Key Takeaways

  • AI is an accelerator for routine work – responsibility, judgment and relationships remain human.
  • Knowing the limits means using AI more precisely and avoiding expensive wrong decisions.
  • For leaders this means: redistribute tasks instead of cutting jobs across the board.
  • On stage, this topic works best with live examples that show AI succeeding AND failing.

The most exciting question in my keynotes is rarely “What can AI do?” – but “What should it take over in our company, and what definitely not?”. Exactly at this boundary it is decided whether artificial intelligence becomes a tool or a risk.

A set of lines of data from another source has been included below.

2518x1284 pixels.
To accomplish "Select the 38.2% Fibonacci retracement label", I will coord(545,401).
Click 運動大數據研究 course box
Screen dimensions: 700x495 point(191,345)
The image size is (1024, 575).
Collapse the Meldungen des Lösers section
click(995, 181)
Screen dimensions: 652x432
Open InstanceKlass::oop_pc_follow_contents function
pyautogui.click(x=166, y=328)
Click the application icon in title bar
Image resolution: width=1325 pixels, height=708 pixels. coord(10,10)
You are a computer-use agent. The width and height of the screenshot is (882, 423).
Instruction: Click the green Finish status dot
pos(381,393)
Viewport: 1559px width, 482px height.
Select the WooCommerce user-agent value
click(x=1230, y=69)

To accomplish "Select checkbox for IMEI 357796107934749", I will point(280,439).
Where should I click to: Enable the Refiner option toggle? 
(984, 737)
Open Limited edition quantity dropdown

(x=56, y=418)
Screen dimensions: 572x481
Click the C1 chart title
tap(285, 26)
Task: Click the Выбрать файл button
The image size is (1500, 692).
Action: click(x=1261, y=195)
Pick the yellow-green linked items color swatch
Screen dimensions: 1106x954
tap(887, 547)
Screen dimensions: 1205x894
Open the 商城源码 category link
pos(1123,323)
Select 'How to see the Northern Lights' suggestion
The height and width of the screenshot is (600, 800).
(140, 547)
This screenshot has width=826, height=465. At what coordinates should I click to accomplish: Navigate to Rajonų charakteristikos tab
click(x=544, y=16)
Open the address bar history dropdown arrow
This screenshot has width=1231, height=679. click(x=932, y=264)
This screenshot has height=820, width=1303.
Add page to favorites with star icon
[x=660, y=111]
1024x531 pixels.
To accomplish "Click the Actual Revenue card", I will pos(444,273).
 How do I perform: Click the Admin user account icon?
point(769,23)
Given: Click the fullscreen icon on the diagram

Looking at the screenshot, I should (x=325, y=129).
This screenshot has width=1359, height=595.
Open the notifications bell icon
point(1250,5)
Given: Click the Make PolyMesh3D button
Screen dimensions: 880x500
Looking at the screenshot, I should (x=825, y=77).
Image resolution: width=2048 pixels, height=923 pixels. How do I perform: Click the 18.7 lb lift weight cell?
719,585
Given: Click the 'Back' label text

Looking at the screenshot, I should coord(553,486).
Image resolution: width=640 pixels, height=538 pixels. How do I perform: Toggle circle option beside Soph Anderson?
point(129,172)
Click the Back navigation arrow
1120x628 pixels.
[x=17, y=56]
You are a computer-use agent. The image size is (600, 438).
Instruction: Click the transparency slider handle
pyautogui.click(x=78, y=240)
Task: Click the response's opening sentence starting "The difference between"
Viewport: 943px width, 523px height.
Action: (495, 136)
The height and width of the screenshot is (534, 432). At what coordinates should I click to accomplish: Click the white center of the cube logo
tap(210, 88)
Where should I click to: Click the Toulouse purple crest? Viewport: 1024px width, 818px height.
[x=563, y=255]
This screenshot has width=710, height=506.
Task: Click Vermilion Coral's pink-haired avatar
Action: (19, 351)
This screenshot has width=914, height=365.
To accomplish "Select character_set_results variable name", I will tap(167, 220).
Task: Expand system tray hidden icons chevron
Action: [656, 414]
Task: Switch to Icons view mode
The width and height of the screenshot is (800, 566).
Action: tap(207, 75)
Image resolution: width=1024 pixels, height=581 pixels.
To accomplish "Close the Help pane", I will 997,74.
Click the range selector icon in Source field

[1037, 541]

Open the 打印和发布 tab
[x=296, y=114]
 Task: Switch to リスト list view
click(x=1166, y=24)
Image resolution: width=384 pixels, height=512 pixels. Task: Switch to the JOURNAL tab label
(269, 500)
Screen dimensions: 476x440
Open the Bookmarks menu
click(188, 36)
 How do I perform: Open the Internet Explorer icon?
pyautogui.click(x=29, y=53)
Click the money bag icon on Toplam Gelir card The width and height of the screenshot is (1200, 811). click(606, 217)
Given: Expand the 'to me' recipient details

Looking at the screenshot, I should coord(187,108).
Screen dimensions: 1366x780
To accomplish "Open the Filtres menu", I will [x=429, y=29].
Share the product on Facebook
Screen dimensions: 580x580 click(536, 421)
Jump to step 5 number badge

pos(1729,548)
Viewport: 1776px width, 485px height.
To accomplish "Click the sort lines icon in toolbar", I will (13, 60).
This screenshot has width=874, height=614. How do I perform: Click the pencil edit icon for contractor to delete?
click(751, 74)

Where Does AI Play to Its Strengths?

Wherever patterns, language and repetition dominate: drafting texts, summarizing meetings, structuring data, bundling research. I show this live on stage – and the aha moment is reliably the same: it is not the technology that impresses, but the time gained.

Where Do Humans Remain Irreplaceable?

AI knows no responsibility. It can deliver options but cannot own a decision; it can simulate empathy but cannot build a relationship; it can phrase facts that are not facts – more convincingly than ever. That is why every team needs a sharpened eye for verification. My guiding principle from hundreds of events: think first, then prompt – and think again at the end.

What Does This Mean for Leaders?

The productive question is not “Whom does AI replace?” but “Which tasks do we hand over so our people can do what only humans can?”. Companies that think this way win twice: productivity through automation and motivation through more meaningful work.

Planning an event? As a keynote speaker for artificial intelligence, digitalization and Microsoft 365, I bring technology topics to the stage in a way that sticks – hands-on, entertaining and immediately actionable. Here you will find an overview of my keynotes.

Frequently Asked Questions (FAQ)

Does AI hallucinate even on simple tasks?

Yes, occasionally – even modern models invent facts, just more convincingly worded. Therefore: AI results are drafts, not truths. Verification remains a human task.

Is this topic suitable for a keynote in front of a mixed audience?

Very much so – precisely because it sets expectations right. Beginners lose their shyness, advanced users their overconfidence. A company needs both for smart AI decisions.

How quickly do statements about AI limits become outdated?

Capabilities grow, the principles remain: responsibility, context and judgment cannot be delegated. That is exactly why this topic has been at the core of my talks for years – with constantly updated examples.